1 Nov 06, 2006 at 23:35 by Platypus

That’s nice to hear.
Privacy = Piracy :-D

2 Nov 07, 2006 at 00:13 by dude

Whoa, that REALLY good! Hope the same thing will happen in Sweden… naw, of course it wont…

3 Nov 07, 2006 at 06:34 by CJ

HAHA
God I wish I could see the looks on the faces of the dip in charge of the IFP, RIAA, and Dan “the boyscout molester” Glickman right now. – CJ

4 Nov 07, 2006 at 08:06 by yooden

Well, it’s not the Supreme Court (Bundesverfassungsgericht), but the highest appeal court (Bundesgerichtshof). But anyway, good news.

5 Nov 07, 2006 at 14:54 by Kwi

Seems at odds with the new EU terror legislation requiring that ISPs log all internet traffic, and stores these logs for at least 6 months. Perhaps it has yet to be made into German law, in which case… enjoy it while it lasts.

6 Nov 07, 2006 at 16:08 by makko

Privary does not mean piracy.
Those who dowload or share copyright protected material, could benefit from privacy, but compared to the number of all people online, those are by far a minority. Of course, if you ask any Ass. that has the job of protecting the pockets of those who produce such material, they will say spying on all users just to catch the very few who commit piracy acts is normal. But is it really?

Why not spying on all those corporations out there in order to track those criminals like the ones behind Enron before ruining the lives of thousands?
Why not track all those companies that do business on remote fiscal paradises so that they win big at the expense of the poor?

It’s all about being greedy. I cannot but salute the decision, and at the same time I can only imagine it will be ruled against it rather sooner than later.

7 Nov 07, 2006 at 16:27 by Panos

I’m not involved in piracy or anything else against the law. But PRIVACY is my RIGHT. So does anyone knows how this think work around the other EU countries? If I’m sure such high court rullings can be take effect or be able to used as examples inside EU.

8 Nov 07, 2006 at 18:06 by Xenophon

It will be struck down. The RIAA is going to hide behind the anti-terrorism wave and ride it to victory in the near future. Beware.

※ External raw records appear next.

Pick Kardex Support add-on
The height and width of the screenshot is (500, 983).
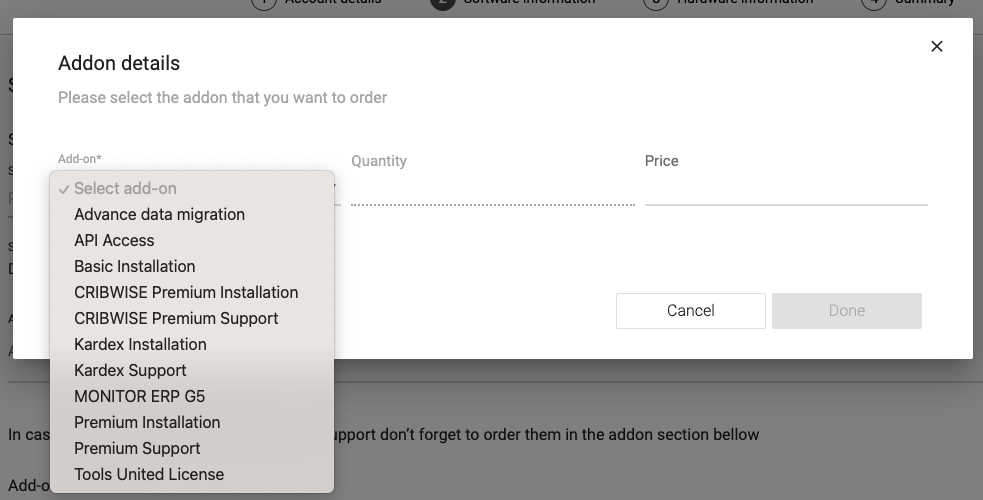(x=130, y=370)
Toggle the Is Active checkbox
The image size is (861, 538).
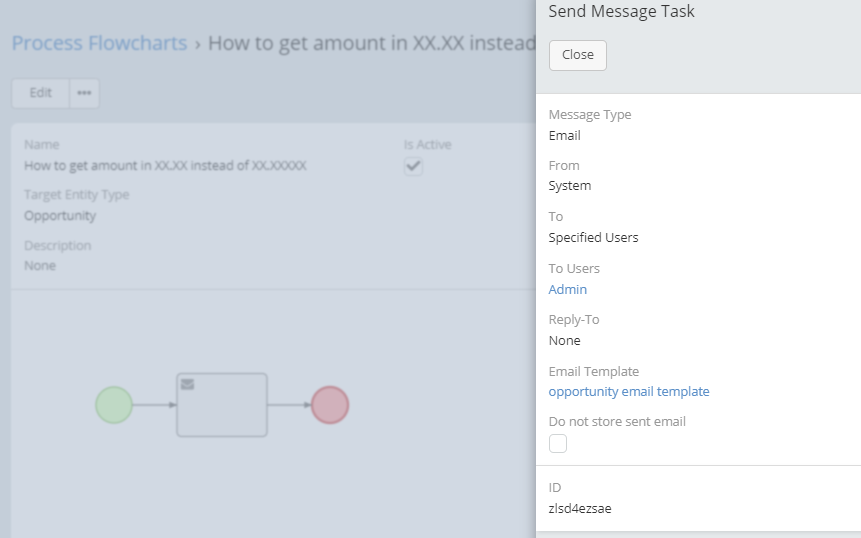pos(413,166)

9 Nov 07, 2006 at 19:51 by Platypus

@makko, nice written.

10 Nov 08, 2006 at 01:18 by yo mom

thats awesome,

i hope other countries follow suit

11 Nov 08, 2006 at 11:29 by japsu

IPaddress and privacy, in my opinion the IPaddresses are not owned by anyone, in that case what is the harm in storing public data/information? for instance for various reason if government/police dept. want to know about the internet user, will be usefull information.

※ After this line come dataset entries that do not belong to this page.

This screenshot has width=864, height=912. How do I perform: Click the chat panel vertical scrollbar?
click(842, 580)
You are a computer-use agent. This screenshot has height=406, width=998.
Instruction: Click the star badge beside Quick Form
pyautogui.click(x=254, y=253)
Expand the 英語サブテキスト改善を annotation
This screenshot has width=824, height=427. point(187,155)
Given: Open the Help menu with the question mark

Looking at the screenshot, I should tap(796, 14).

12 Nov 08, 2006 at 12:53 by kdsde

Some clarifications if I may;

The ruling was made by the Federal Supreme Court ( http://www.dict.cc/?s=BGH )
The court (BHG) has NOT ruled about the legality or iligality of the IP-number logging behaviour!
The BGH has only made an adjudication ( http://www.dict.cc/?s=Gerichtsbeschluss ) that the objection from the ISP against the rulings of the 2 lower courts is non-admissible due to a technical fact that the ruling of the lower courts does not create costs for the ISP from more then 20.000 Euro which would be necessary for the BGH to decide over the matter at issue.

So in the end unfortunately not THE breakthru pro-decision for the freedom and privacy of ordinary citizens and “non-terroristic”-filesharers.

Hope that helps ;-)

P.S.
a PDF-copy of the “Beschluss” in German on Holger’s page:
http://www.kein1984.de/bgh-entscheidung.pdf

oh and Ernesto, better not link to the spiegel regarding “The decision” because those text cost money to read in a few weeks. Better link to the heise article regarding the decision! (the heise headline is stupid!) http://www.heise.de/newsticker/meldung/80614

13 Nov 08, 2006 at 13:06 by Ernesto

Thanks, kdsde
But I had to link to the Spiegel artile, because there was no other source available
Updated the link.

14 Feb 08, 2008 at 12:33 by L

All talk is OLD now.
Check out:

http://www.vorratsdatenspeicherung.de for the latest fucking thread to internet users in Germany.

In short words:

Some politician (a true hero in the field) changed rules as he dropped a important privacy law from our constitution so that ISP’s starting from 2009 now need to save data for more than 6 months. This is due to EU debts for the whole econonmy area to come sooner or later.

Further all German mobile phones will get logged in means of the cell-location information.
We know where you are: We are your big brother.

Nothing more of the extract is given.